Bevacizumab is the primary anti-angiogenic agent used in the management of advanced colorectal cancer. The role of this agent has been examined in the setting of conversion though given conflicting results the degree of benefit remains unclear. As with cetuximab, there is no evidence for benefit from bevacizumab in the adjuvant setting, which similarly may reflect the underlying biological differences between localised and metastatic disease. There is some evidence from select trials that bevacizumab plus cytotoxic chemotherapy provides high response rates in the potentially resectable setting, though this is not consistent [Citation19–23]. Thus there remains some debate as to whether the addition of bevacizumab improves the rate of conversion. Studies have shown however that bevacizumab use in the peri-operative setting is feasible from a toxicity aspect, with no significant impact on surgical complication rates, where bevacizumab was held during the peri-operative period [Citation24]. Further confirmatory randomised controlled trials are required before firm conclusions can be drawn.
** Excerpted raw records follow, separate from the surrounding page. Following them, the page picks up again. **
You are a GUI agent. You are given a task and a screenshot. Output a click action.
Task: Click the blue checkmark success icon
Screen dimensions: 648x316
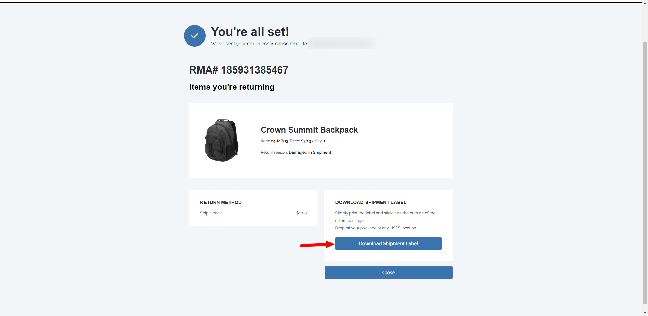(194, 36)
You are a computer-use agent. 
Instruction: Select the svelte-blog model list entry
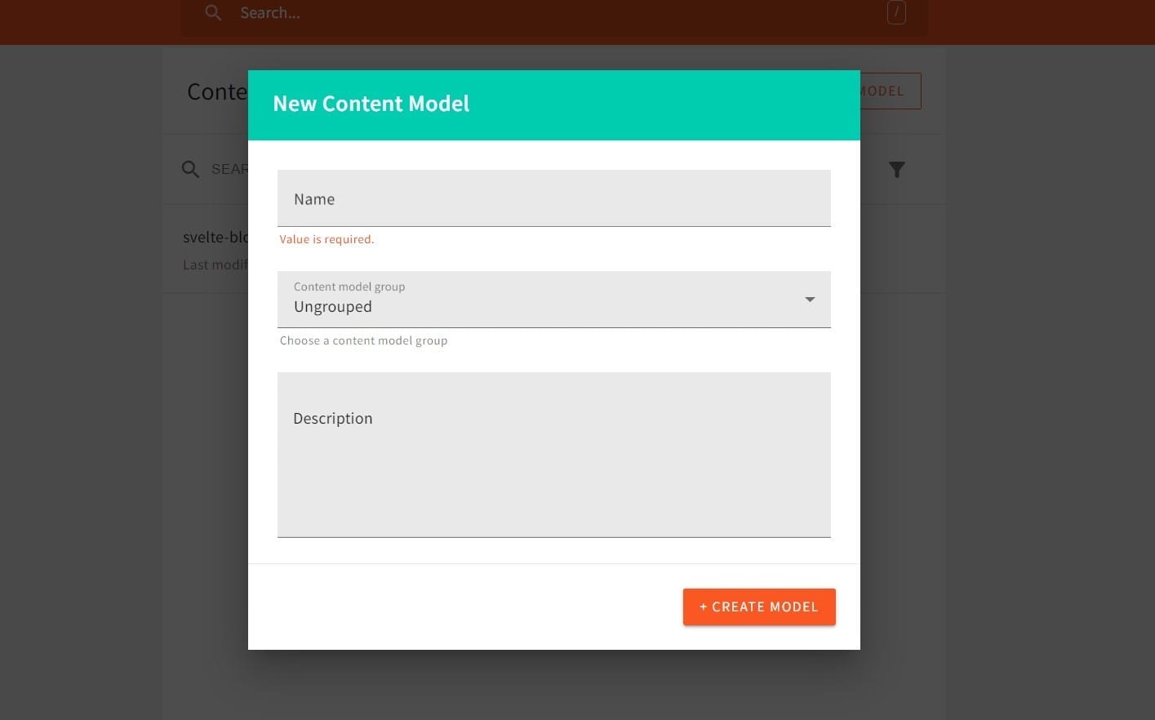[x=215, y=238]
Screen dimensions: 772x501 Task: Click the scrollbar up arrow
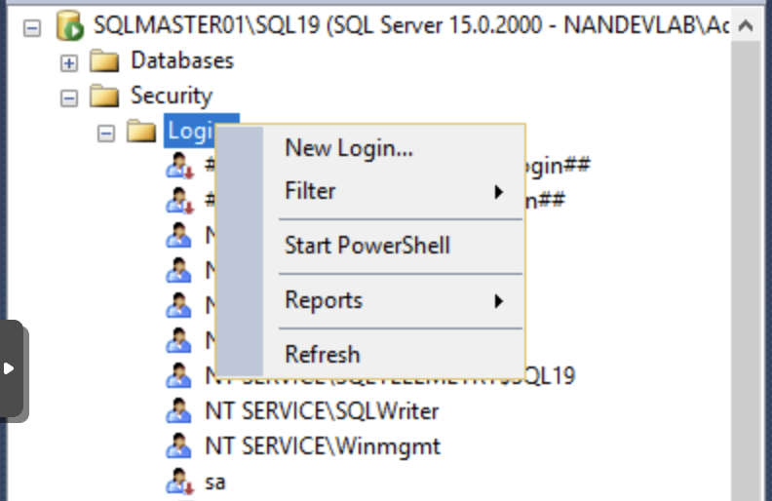(x=746, y=26)
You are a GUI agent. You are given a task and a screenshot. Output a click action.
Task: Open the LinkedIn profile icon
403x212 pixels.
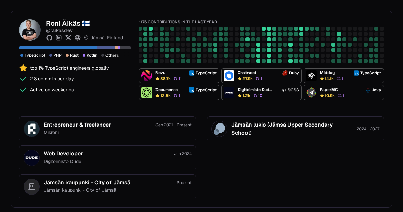59,38
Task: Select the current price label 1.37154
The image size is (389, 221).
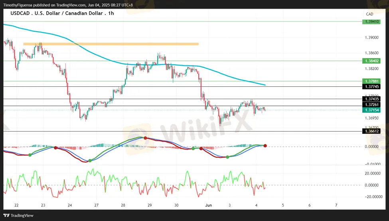Action: 371,110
In the treatment of resectable liver metastases with surgery, peri-operative FOLFOX chemotherapy is a generally accepted standard. OS data from an updated analysis of the EORTC 40983 trial was recently released after a median follow-up of 8.5 years. For all randomised patients, the five-year OS rate was 51.2% in the FOLFOX4 arm and 47.8% in the surgery alone arm, and for eligible patients these percentages were 52.4% and 48.3%, respectively. The difference in OS did not reach statistical significance (HR = 0.88, 95% CI 0.68–1.14, p = 0.34) (all randomized) [Citation25]. Ultimately this is the only positive trial for patients with resectable liver metastasis and would generally be accepted as the standard of care. Our results appear to suggest that in the real world practice, variations of this schedule are undertaken, with some clinicians electing for post-operative chemotherapy. The optimal timing of chemotherapy and surgery for liver confined metastatic disease is thus yet to be clearly defined and may be difficult as ongoing trails assessing this question are recruiting slowly.

Conclusion

Liver only metastatic disease occurs frequently in colorectal cancer. Liver resection offers these patients significant improvement in long-term survival. Patients with liver metastases for whom surgery is unsuitable have a poorer prognosis, and more often have synchronous metastatic disease from a colonic primary. Our population-based data has not shown a significant survival benefit of combined modality treatment with chemotherapy and hepatic resection on a population basis noting the limitations of this retrospective analysis. It has, however, shown an improvement in resection margins with chemotherapy. The optimal regimen and timing of chemotherapy is yet to be established, but is currently under investigation. Our study also illustrates the need to further explore treatment options for non-resectable liver only metastatic disease, given the poor survival for this group shown here.

Declaration of interest: The authors report no conflicts of interest. The authors alone are responsible for the content and writing of the paper.